Chi più, chi meno, conosciamo tutti, almeno di vista, le statue dell’Isola di Pasqua, che dagli anni ’90 in poi sono diventate celebri in tutto il mondo. Il loro significato però è ancora avvolto nel mistero e gli studiosi di tutto il mondo ancora si interrogano sulla loro funzione. C’è chi dice che indicavano alla popolazione dell’isola la direzione in cui trovare l’acqua, altri studi invece affermano che le statue erano semplicemente delle raffigurazione degli dèi venerati dai maori che abitavano l’isola o altri addirittura ipotizzano che le statue erano simbolo di fertilità o delle raffigurazioni di personaggi importanti dell’isola. Insomma ancora nun c’hanno capito molto, mettiamola così, ma un altro fatto che aggiunge mistero a questa storia è la presenza di una di queste statue a un’ora da Roma, nel paese di Vitorchiano, in provincia di Viterbo.
Ora da escludere a priori sono due fatti: il primo che in antichità abitanti dell’Isola di Pasqua siano arrivati con le loro barche fino nel Lazio, solcando i mari del Pacifico e dell’Atlantico, portando in dono un’offerta ai romani o ai loro successori. In secondo luogo è da escludere anche il contrario ovvero che i romani siano arrivati all’Isola di Pasqua e abbiano riportato indietro ‘sta stauetta, come…souvenir diciamo, abituati com’erano a farlo con gli obelischi egizi e non solo. Il problema è che questa statua non è nemmeno uno scherzo, un falso spacciato per autentico, come accadde per le sculture di Modigliani trovate in fondo all’Arno a Livorno, nell’estate dell’84.
Per risolvere questo mistero bisogna tornare indietro al 1992, quando una famiglia maori dell’Isola di Pasqua, arrivò in Italia per diffondere la bellezza delle loro sculture e per trovare dei materiali simili che potessero aiutarli a restaurare le loro statue in via di deterioramento. Così arrivarono a Vitorchiano, dove trovarono il tufo piperino, molto simile a quello che i loro antenati utilizzarono per costruire i famosi Moai. Così dovendo fare delle prove pratiche, cominciarono a costruire questa statua; il tutto non sfuggì agli occhi della televisione che seguì tutta la sua realizzazione, dall’inizio alla fine. Una volta creata la scultura i maori decisero di lasciarla in dono alla città di Vitorchiano, che da quell’anno si gemellò con l’isola di Rapa Nui – il nome maori dell’Isola di Pasqua -, proprio in virtù di queste sculture di pietra che da quel momento accomunavano i due luoghi.

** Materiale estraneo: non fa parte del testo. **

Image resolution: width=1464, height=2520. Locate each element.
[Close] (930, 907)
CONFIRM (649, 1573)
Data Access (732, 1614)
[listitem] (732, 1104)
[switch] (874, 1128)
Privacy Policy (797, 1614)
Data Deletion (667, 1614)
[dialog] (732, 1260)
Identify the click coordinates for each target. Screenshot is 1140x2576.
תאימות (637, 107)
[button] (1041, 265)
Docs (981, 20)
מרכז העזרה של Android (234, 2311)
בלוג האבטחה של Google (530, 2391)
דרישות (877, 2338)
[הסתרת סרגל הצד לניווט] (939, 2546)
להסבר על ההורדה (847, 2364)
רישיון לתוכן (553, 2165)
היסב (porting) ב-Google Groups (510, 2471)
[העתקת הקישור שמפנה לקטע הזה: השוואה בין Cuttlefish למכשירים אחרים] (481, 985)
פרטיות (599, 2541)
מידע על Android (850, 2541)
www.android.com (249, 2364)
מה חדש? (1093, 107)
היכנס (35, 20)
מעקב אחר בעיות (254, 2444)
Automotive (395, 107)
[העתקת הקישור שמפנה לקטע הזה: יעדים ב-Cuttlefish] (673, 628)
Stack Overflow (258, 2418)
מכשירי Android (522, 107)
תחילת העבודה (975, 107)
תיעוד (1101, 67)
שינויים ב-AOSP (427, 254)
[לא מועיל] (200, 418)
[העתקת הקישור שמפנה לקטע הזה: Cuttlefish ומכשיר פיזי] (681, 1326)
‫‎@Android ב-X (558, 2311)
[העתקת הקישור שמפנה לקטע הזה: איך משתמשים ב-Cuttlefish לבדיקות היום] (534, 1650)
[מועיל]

Questo evento fu storico non tanto per il gemellaggio, ma quanto perché la statua di Vitorchiano fu il primo Maoi al mondo ad essere costruito al di fuori dell’Isola di Pasqua. Oggi questo record Vitorchiano lo divide anche con un altro paese, Chiuduno, in provincia di Bergamo, che dal 2015 ospita un secondo esemplare di questo particolarissimo tipo di statua nella sua cittadina, sempre realizzato da una famiglia maori arrivata in Italia dall’Isola di Pasqua. Ora se passate per Vitorchiano e vedete un faccione de pietra arto 6 metri, co ‘na nasca ‘mponente, le ‘recchie lunghe e ‘n’ombelico gigante, sapete che quello non lo portarono i maori secoli fa, né lo riportarono i romani dopo uno dei loro lunghi viaggi di conquista, è solo un bellissimo esempio di scambio culturale e fraternità tra popoli che abitano due parti completamente opposte dello stesso pianeta.